What to work on :: Required from the data below: the exact lines starting at the line containing "Where should I" and ending at the line containing "Click the adcopy logo icon", with both ends kept and all pictures dropped.

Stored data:
* * *
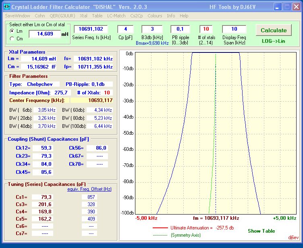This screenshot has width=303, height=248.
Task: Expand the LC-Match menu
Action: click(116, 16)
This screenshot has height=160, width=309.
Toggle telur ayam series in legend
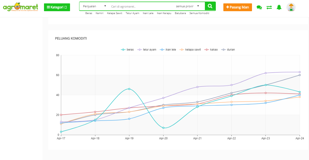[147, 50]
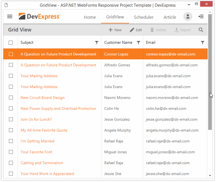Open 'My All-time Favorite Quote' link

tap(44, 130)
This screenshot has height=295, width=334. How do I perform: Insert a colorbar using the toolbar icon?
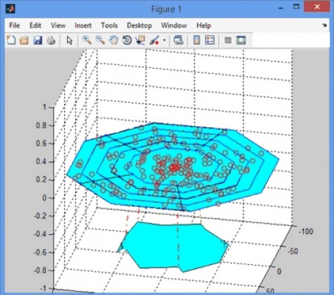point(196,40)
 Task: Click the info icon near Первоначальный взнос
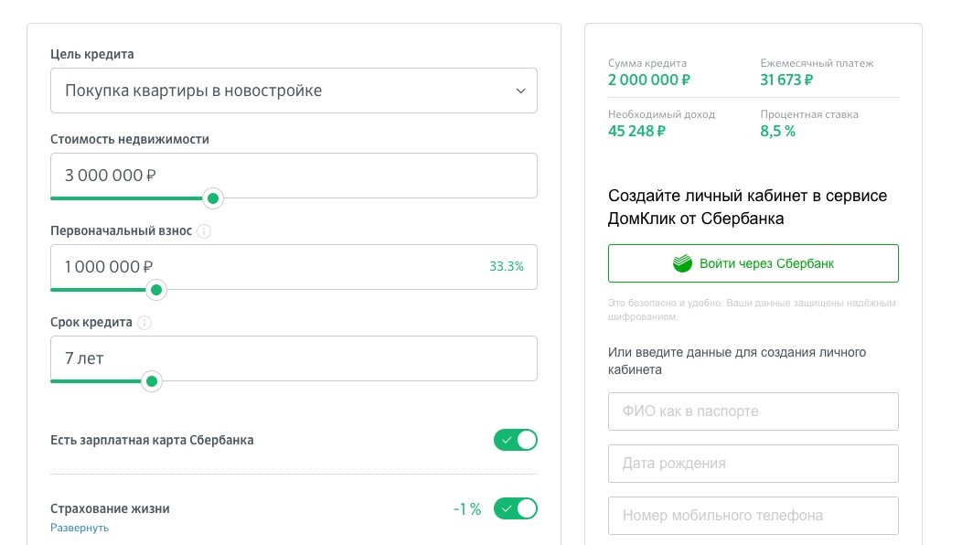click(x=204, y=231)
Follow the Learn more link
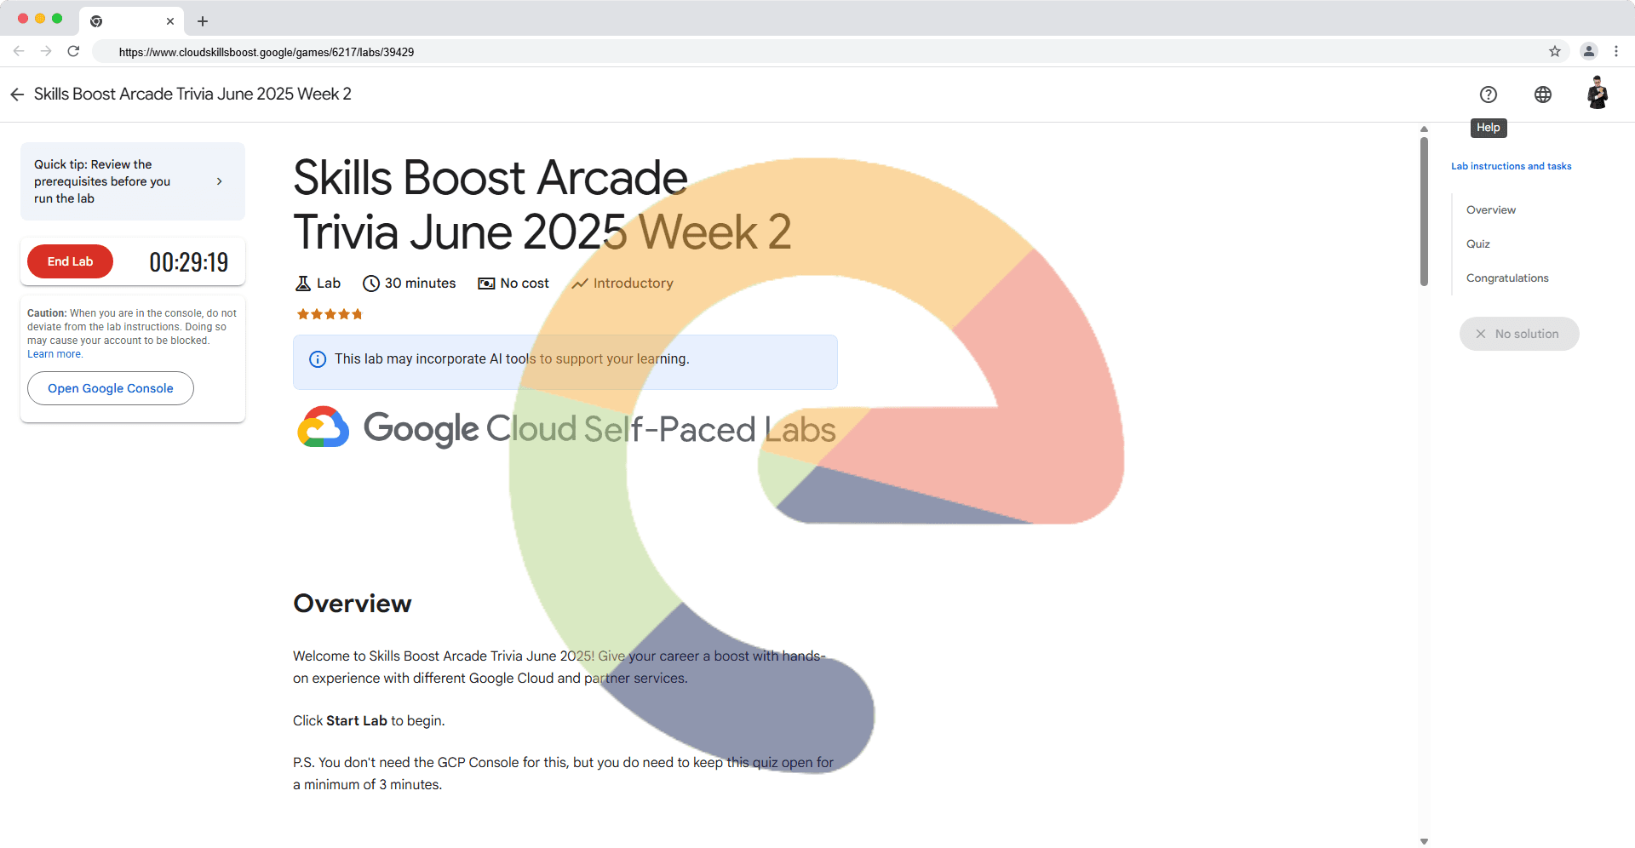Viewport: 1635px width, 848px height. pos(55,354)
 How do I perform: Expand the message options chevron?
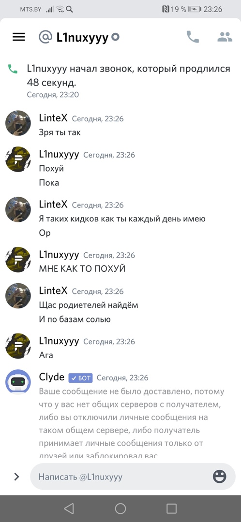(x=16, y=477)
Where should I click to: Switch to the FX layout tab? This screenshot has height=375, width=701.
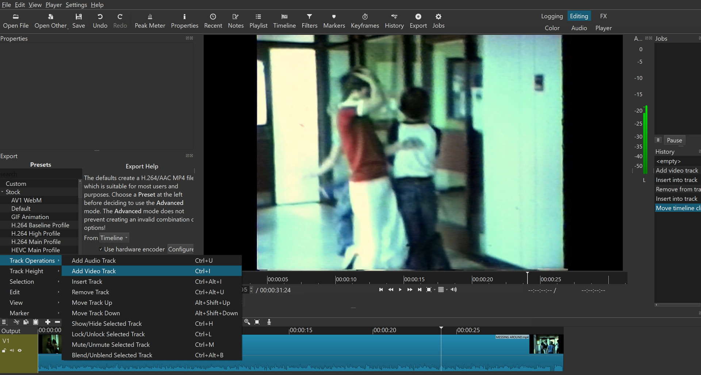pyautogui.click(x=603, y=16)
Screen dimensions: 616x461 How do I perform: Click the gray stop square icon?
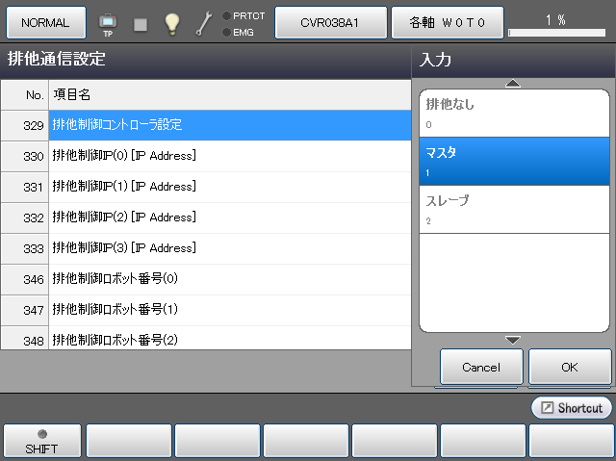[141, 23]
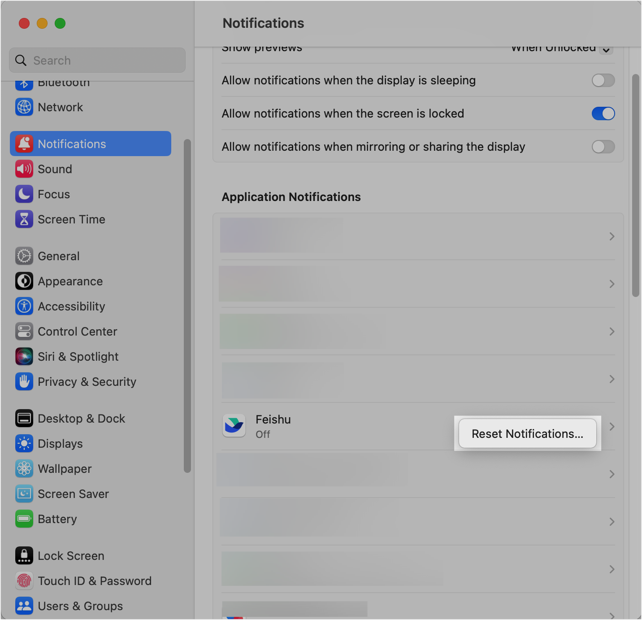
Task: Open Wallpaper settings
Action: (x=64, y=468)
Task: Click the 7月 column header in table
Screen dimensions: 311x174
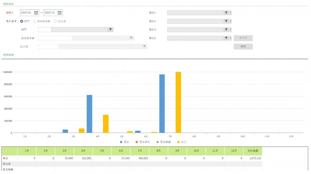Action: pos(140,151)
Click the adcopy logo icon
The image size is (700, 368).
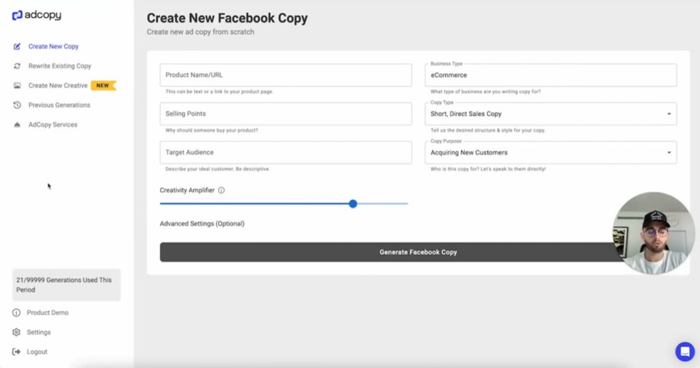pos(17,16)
* * *
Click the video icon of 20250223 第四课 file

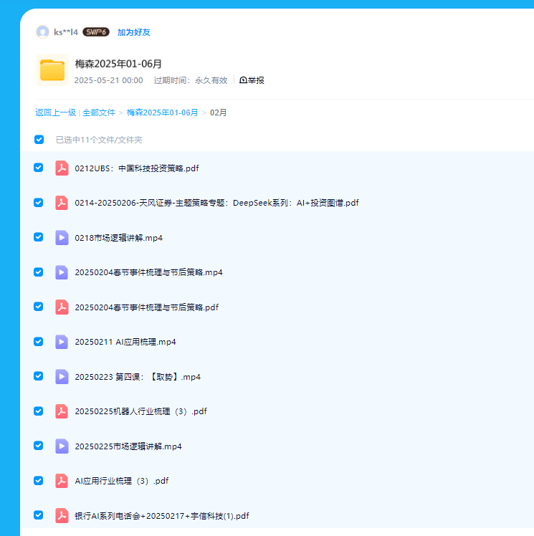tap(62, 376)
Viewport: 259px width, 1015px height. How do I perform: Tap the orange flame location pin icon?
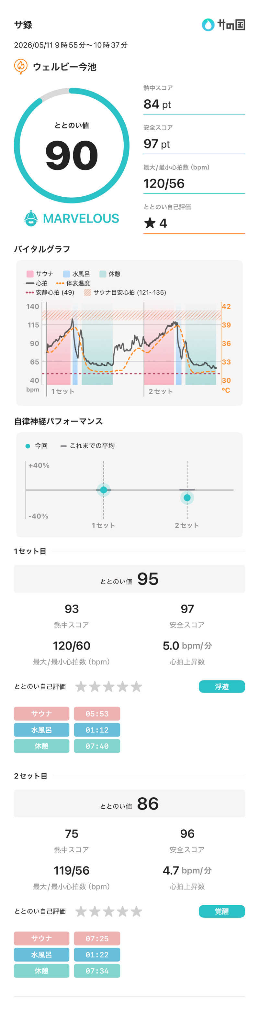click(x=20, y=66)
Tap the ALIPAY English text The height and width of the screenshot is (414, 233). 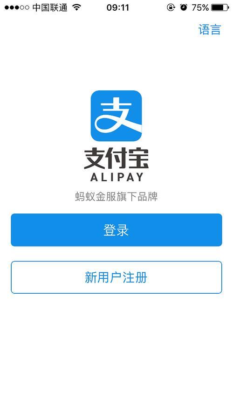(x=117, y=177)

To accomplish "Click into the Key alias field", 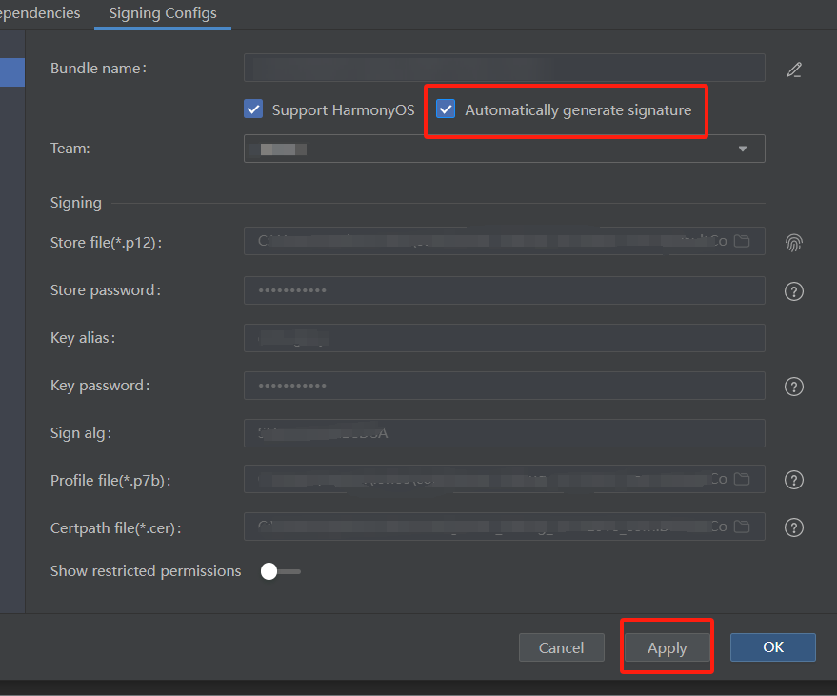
* * *
The answer ::
Where should I click to: Switch to the FX layout tab? This screenshot has height=375, width=701.
pyautogui.click(x=603, y=16)
Screen dimensions: 616x461 How do I perform: Click the gray stop square icon?
[141, 23]
Task: Open Wallpaper settings
Action: (x=64, y=468)
Task: Click the 7月 column header in table
Screen dimensions: 311x174
Action: pos(140,151)
Click the adcopy logo icon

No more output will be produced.